In particolare, infatti, la quantità di marijuana che è consentito avere nel sangue non darà riscontro positivo fino ai 150 nanogrammi per millilitro, ossia ben dieci volte il limite in vigore fino a ieri.
Tra le ragioni che, in passato, hanno portato alla messa al bando della marijuana – e che, ancora oggi, la iscrivono tra le sostanze vietate nelle discipline olimpiche da dieci anni – non già un’alterazione delle performance sportive, ma il riscontro di un’eccessiva calma che può anche portare all’aumento della disposizione al rischio.
Insomma, non ci sarebbe davvero un vantaggio illecito nel consumo di marijuana precedentemente alle gare agonistiche, piuttosto l’effetto sarebbe pressoché l’inverso, causando un’eccessiva rilassatezza dell’atleta che vedrebbe notevolmente abbassati i suoi ricettori del pericolo e dello sforzo fisico.
Ora, dunque, con questa storica decisione l’agenzia internazionale antidoping ha stabilito nero su bianco che la quantità minima affinché tali alterazioni dei riflessi e della percezione del contesto possano avere luogo, è dunque di dieci volte superiore a quanto precedentemente indicato. Siamo, in breve, di fronte a una vera e propria rivoluzione, che va di pari passo con il trend anti-proibizionista che diversi Stati degli Usa stanno intraprendendo ormai da mesi.

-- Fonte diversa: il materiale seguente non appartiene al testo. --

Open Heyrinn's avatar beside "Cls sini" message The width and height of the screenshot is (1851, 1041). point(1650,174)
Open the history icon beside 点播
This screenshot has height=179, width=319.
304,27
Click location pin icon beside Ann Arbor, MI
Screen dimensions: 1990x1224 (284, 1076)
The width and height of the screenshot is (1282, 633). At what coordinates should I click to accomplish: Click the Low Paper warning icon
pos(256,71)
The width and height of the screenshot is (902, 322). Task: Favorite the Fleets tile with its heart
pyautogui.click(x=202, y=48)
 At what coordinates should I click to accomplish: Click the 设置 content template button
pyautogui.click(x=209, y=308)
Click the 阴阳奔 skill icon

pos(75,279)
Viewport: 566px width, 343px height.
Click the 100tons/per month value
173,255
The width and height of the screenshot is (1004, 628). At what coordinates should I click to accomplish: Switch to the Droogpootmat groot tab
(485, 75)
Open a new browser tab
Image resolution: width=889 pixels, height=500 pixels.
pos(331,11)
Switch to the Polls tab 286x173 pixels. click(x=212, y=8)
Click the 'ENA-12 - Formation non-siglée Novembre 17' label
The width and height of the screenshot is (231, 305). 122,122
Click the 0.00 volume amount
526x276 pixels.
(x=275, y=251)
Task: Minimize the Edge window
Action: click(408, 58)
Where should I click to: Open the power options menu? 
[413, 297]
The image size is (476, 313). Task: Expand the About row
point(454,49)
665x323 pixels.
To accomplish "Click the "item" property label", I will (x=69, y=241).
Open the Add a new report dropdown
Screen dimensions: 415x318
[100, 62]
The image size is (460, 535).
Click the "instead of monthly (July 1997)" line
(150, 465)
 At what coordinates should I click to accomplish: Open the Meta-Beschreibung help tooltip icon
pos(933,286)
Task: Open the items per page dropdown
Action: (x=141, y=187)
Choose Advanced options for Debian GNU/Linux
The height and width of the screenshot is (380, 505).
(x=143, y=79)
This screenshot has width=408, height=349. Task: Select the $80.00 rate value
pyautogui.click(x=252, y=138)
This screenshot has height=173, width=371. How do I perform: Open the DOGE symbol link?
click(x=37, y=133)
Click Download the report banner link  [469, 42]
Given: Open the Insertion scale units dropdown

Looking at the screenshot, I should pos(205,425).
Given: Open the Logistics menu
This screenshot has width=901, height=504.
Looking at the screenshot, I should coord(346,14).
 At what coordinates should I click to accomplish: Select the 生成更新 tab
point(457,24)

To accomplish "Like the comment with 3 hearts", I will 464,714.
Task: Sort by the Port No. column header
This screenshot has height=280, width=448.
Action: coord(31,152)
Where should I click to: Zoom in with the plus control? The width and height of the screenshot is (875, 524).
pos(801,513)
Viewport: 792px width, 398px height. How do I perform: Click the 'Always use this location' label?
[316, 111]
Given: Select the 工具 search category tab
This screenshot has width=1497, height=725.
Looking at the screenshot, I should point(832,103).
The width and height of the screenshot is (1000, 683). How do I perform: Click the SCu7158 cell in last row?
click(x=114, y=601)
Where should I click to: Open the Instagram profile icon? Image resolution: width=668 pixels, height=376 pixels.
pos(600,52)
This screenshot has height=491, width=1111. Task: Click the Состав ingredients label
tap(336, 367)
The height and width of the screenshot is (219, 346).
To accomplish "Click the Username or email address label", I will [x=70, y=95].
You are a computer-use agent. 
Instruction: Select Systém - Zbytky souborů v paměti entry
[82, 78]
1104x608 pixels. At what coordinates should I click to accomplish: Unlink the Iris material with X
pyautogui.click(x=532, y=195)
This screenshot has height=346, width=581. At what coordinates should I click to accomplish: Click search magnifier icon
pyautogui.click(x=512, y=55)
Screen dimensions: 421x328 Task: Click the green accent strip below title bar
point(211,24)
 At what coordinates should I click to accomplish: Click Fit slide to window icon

La decisione è arrivata a seguito della specifica richiesta delle Federazioni sportive, che hanno avanzato all’organizzazione centrale per le sostanze proibite in ambito sportivo l’istanza di eliminare la marijuana dall’elenco dei divieti. Un appello accolto quasi interamente, con l’innalzamento della soglia consentita di ben dieci volte.